> _EXERCISE_: Without any pictures, the records below should be reproduced exactly.

Stored records:
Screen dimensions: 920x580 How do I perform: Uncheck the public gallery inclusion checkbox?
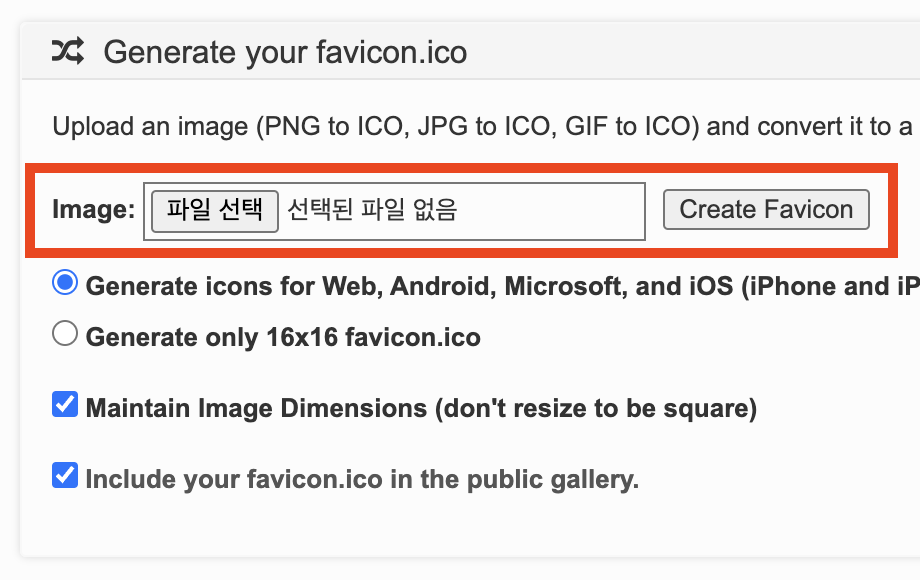[x=65, y=476]
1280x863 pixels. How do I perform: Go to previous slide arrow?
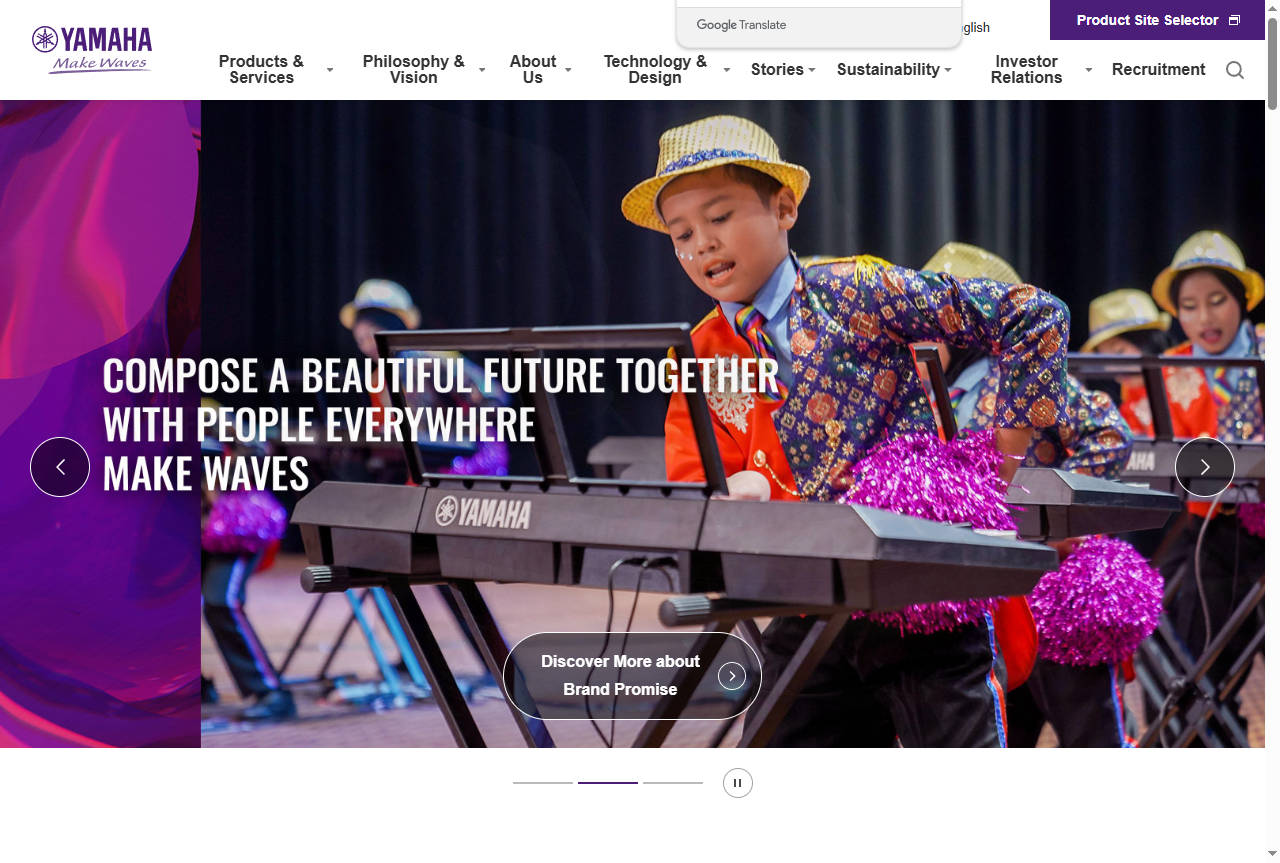60,467
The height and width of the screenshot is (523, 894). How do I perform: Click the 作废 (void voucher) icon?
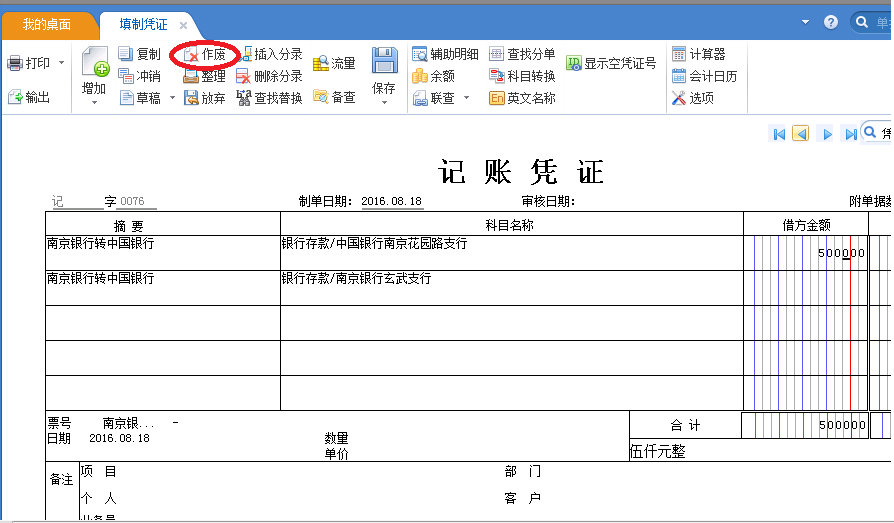(x=190, y=55)
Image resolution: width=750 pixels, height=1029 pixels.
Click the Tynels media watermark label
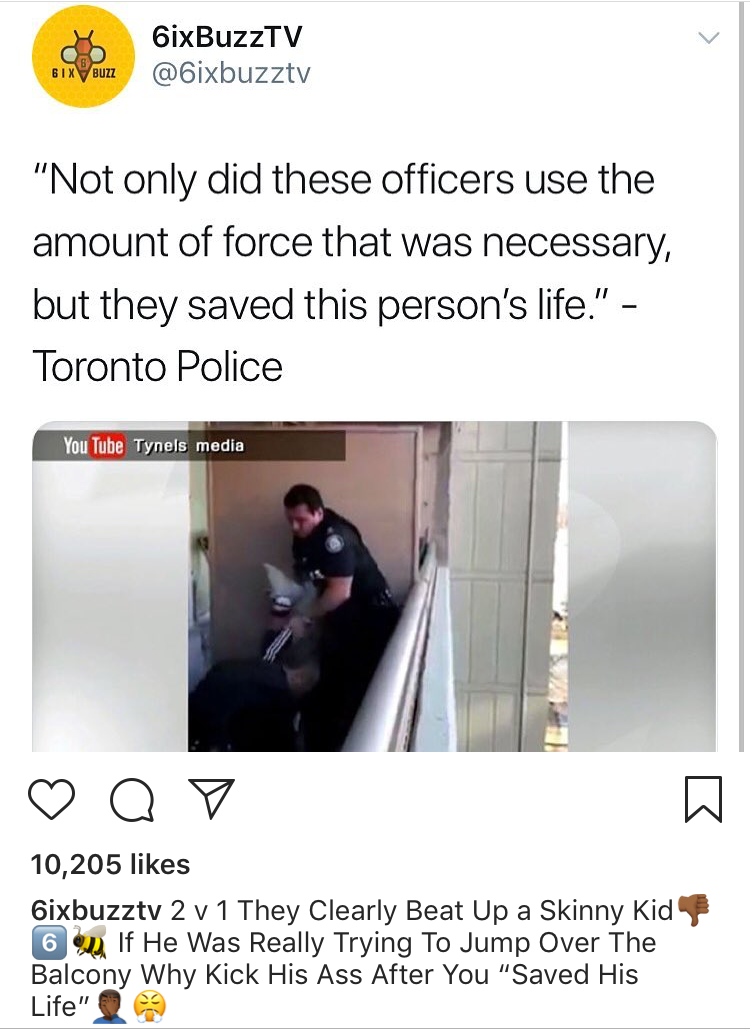(x=189, y=446)
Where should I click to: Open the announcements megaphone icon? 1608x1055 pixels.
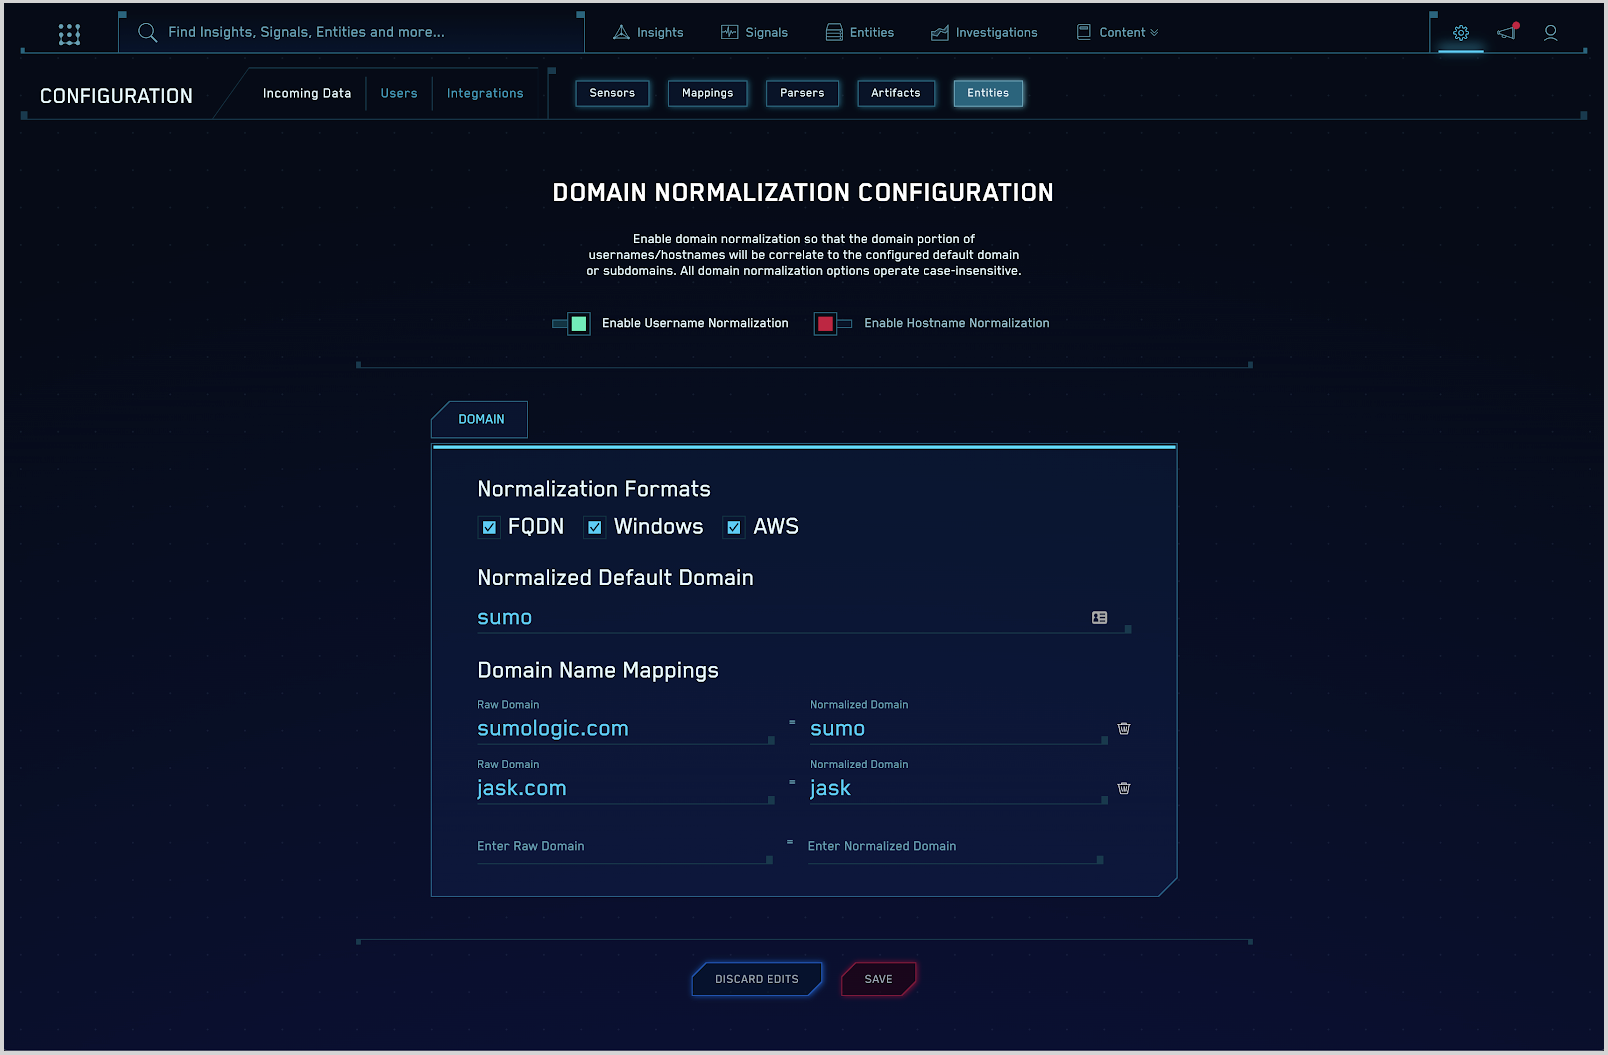pos(1507,33)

> _ANSWER AREA_:
Screen dimensions: 920x580 How do I perform: Uncheck the public gallery inclusion checkbox?
[x=65, y=476]
1280x863 pixels. How do I perform: Go to previous slide arrow?
60,467
The height and width of the screenshot is (523, 894). How do I perform: Click the 作废 (void voucher) icon?
(x=190, y=55)
Image resolution: width=750 pixels, height=1029 pixels.
Click the Tynels media watermark label
(x=189, y=446)
Where should I click to: Open the announcements megaphone icon? 1608x1055 pixels.
pos(1507,33)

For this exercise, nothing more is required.